The almost 190,000 Azerbaijanis who have fled Armenia since 1987, the beginning of the conflict, are granted new land from the Azerbaijani government. The refugees from Karabakh and the occupied areas, however, can only lease land. “They will return to their homeland eventually,” Hasanov said, but he was unable to say when.

“We want a peaceful solution, but we are losing faith in the international institutions; maybe there will be war soon,” the minister said.

History tells a story

Both sides are fighting bitterly to impose their version of a historical truth on the conflict over Nagorno-Karabakh, which translates roughly into “black garden in the mountains.”

Claims in the dispute reach far back into the past: For Armenians, the territory represents ancient Armenian land, and thus a key to national unity. For Azerbaijanis, Karabakh belongs to an ancient Caucasian Albania, and is therefore part of Azerbaijan’s history. Who settled when and where first is often a question of life and death in the Caucasus.

“For us, historians are sometimes as important as politicians or generals,” said Ruslan Asad, who works for an international foundation in Baku.
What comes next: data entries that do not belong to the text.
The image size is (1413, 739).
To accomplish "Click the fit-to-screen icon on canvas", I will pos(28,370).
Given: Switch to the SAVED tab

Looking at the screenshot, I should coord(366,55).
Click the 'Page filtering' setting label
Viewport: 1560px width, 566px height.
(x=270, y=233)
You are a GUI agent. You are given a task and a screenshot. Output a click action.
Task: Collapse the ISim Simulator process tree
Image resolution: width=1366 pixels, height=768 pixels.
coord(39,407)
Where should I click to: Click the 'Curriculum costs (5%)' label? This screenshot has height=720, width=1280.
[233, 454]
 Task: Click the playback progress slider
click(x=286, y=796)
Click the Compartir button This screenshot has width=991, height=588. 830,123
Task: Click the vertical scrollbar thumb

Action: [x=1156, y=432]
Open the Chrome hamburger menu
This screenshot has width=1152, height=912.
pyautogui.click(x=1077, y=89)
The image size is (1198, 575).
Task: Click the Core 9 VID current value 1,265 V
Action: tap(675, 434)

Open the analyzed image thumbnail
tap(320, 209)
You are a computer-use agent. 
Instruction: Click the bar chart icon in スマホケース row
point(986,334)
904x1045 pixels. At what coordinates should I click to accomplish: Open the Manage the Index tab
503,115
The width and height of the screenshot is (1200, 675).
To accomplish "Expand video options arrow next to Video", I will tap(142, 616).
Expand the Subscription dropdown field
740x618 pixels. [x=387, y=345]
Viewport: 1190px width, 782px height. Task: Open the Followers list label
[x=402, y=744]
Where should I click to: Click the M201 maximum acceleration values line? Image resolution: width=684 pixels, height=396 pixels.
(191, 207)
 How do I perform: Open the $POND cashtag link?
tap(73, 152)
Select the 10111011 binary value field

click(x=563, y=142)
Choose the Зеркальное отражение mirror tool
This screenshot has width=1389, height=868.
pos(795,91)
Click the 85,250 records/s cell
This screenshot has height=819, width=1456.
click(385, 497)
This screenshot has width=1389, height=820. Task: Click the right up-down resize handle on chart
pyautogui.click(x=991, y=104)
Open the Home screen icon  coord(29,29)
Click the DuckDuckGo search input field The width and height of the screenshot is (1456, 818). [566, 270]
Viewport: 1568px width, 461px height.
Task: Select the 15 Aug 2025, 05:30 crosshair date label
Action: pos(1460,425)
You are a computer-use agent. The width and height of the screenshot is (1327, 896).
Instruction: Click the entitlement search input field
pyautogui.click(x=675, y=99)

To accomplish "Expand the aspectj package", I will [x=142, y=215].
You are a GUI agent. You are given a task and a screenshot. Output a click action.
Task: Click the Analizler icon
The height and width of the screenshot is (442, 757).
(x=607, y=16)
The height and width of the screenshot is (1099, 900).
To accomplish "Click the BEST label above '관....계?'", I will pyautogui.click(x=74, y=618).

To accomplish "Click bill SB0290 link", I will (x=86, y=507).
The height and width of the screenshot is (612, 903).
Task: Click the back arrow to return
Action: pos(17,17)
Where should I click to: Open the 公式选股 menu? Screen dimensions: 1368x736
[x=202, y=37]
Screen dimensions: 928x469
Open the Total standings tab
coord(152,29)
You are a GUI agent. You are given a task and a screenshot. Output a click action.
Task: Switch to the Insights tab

The past dominates the presence at the zone of conflict, or the “line of contact,” as the OSCE calls it, where deadly clashes between Armenian and Azerbaijani soldiers often take place.

“But our anger over the dead is of no concern to the West,” said Vidadi Isayev, the governor of Tartar province, which, like Agdam, is divided by the conflict. He does not believe in the international organization’s ability to solve the bloody dispute.

“[For them, only a] secure oil supply matters,” he said.

Isayev wants to contribute to solving the deadlock with a symbolic project of his own, reinstating a monument dating back to Soviet times that was destroyed by Armenians. “With the monument, the Armenians thanked the Azerbaijanis for granting them permission to settle in Tartar 150 years ago,” he said, calling its destruction a testament to their guilt.

The governor added that it is impossible to take revenge on history. “It is more powerful than mankind,” he said.

The past has its own right, said Hasanov. He promised his mother he would bury her at her birthplace, next to her late husband – a place currently under Armenian control. “That’s how it will be, or her ghost will forever haunt me,” he said.